>>

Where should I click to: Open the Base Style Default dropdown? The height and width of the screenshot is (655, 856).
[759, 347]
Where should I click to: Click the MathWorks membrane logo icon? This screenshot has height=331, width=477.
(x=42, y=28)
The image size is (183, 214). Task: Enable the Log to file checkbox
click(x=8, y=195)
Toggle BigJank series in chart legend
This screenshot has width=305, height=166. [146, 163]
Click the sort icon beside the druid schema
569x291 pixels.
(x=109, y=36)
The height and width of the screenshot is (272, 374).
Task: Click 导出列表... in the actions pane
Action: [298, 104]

<<

Exercise aim: Could you copy out every line of the data above, word for word and in its original order?

The completed task:
Where should I click to: Open the Base Style Default dropdown? The height and width of the screenshot is (655, 856).
[759, 347]
Where should I click to: Click the MathWorks membrane logo icon? This screenshot has height=331, width=477.
(x=42, y=28)
The image size is (183, 214). Task: Enable the Log to file checkbox
click(x=8, y=195)
Toggle BigJank series in chart legend
This screenshot has width=305, height=166. [146, 163]
Click the sort icon beside the druid schema
569x291 pixels.
(x=109, y=36)
The height and width of the screenshot is (272, 374).
Task: Click 导出列表... in the actions pane
Action: [298, 104]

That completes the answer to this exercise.